No wonder if anybody can explain me difference between Expression of Interest Skilled Migrant Category Visa and Resident Visa - Skilled Migrant.

Please let me know under which category i should file the application.

These are my details:
1. Age: 30 (Oct 2013, by the time i will apply) - 25 points
2. Qualification: B.Tech in IT in India (Level 7 i guess) - 50 points
3. Occupation: Sr. Software Tester 
4. Year of experience: 6 years in India (4 years and 3 months in MNC) - 20 points
5. work in an identified future growth area - 10 points (I am sure about if i am applicable)
6. work in an area of absolute skills shortage -10 points (I am sure about if i am applicable)
7. qualification in an identified future growth area - 10 points (I am sure about if i am applicable)
8. qualification in an area of absolute skills shortage - 10 points (I am sure about if i am applicable)

9. My wife is MCA, i guess +level 7 (Masters of Computer Application) - 20 points
My wife also has 4 years of experience as Software Tester.

If i exclude no 5, 6, 7 & 8 my score is 115 and if include then it is 155. What should be my score for EOI?
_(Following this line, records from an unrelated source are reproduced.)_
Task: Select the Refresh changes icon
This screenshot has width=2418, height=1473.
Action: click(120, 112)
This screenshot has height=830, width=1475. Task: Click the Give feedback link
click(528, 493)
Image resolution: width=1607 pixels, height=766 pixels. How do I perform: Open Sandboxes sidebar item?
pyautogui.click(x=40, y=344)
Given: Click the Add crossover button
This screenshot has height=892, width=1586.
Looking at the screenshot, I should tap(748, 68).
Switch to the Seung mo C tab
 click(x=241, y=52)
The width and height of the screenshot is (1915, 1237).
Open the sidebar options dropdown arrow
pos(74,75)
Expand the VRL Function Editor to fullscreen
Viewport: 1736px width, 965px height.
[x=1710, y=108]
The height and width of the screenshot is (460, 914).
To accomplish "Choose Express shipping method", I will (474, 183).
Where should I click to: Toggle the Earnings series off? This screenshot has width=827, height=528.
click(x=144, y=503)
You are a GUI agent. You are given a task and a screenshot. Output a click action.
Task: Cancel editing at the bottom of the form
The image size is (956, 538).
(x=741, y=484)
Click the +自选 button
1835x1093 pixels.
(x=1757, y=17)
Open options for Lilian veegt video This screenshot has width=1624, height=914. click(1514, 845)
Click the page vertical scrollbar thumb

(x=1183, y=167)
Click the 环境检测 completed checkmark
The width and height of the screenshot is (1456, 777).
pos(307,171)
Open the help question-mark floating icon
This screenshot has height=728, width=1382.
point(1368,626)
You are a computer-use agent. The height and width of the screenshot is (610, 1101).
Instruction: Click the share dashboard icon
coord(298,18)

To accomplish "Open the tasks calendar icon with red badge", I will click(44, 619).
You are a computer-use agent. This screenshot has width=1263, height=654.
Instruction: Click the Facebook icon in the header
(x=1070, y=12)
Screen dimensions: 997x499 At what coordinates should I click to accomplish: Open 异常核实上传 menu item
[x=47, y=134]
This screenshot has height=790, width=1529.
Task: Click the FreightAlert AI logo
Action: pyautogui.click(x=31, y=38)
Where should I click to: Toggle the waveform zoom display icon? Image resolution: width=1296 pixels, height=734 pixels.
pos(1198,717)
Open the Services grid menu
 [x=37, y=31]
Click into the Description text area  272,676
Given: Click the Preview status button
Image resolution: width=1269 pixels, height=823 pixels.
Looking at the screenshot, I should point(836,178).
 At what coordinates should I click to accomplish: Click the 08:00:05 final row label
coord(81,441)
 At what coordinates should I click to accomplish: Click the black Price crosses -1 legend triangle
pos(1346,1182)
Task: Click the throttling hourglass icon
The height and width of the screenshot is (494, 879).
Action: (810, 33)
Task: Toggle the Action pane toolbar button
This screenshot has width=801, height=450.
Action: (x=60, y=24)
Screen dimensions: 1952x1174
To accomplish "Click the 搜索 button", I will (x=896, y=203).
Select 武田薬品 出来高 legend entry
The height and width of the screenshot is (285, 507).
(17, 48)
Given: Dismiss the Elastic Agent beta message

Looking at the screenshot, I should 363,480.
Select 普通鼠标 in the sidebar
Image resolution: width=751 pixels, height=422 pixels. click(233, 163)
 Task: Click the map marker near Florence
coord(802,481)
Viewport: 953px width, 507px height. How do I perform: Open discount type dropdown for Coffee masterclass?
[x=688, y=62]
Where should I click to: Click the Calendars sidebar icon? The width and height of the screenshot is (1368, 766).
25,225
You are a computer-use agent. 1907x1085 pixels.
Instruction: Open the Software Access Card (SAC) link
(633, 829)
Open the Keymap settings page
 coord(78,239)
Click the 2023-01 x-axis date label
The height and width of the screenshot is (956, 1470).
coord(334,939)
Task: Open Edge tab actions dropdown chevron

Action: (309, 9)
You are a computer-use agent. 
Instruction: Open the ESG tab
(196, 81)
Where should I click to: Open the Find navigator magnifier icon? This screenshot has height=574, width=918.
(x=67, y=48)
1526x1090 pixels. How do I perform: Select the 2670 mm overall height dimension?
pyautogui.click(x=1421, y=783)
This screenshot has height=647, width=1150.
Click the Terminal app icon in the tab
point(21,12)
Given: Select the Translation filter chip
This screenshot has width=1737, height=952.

I looked in the given link but felt confusing, can not add the url.

One more thing, how is Software Testing market in NZ.
Regards/Preet


----------



## EasyBoy (Jul 2, 2013)

Welcome to the forum Preet.

I have just heard about Skilled Migrant Category, not aware about Resident Visa - Skilled Migrant.
You can only claim points for work in an identified future growth area, if you have job offered from NZ employer. Same thing with 7.
So you have to deduct 20 points, but if you have more than 6 years of work experience in absolute skill shortage list then you will able to claim 15 points not 10. So your total point will be 140.

Please check below link for point calculation.
Points


----------



## preetkumar.india (Aug 27, 2013)

Thanks Easyboy,

What about no 5 & 8.

work in an area of absolute skills shortage
qualification in an area of absolute skills shortage

Can i include that?

Please explain about the IT market also, for Software Testers.

Thanks a lot/Preet


----------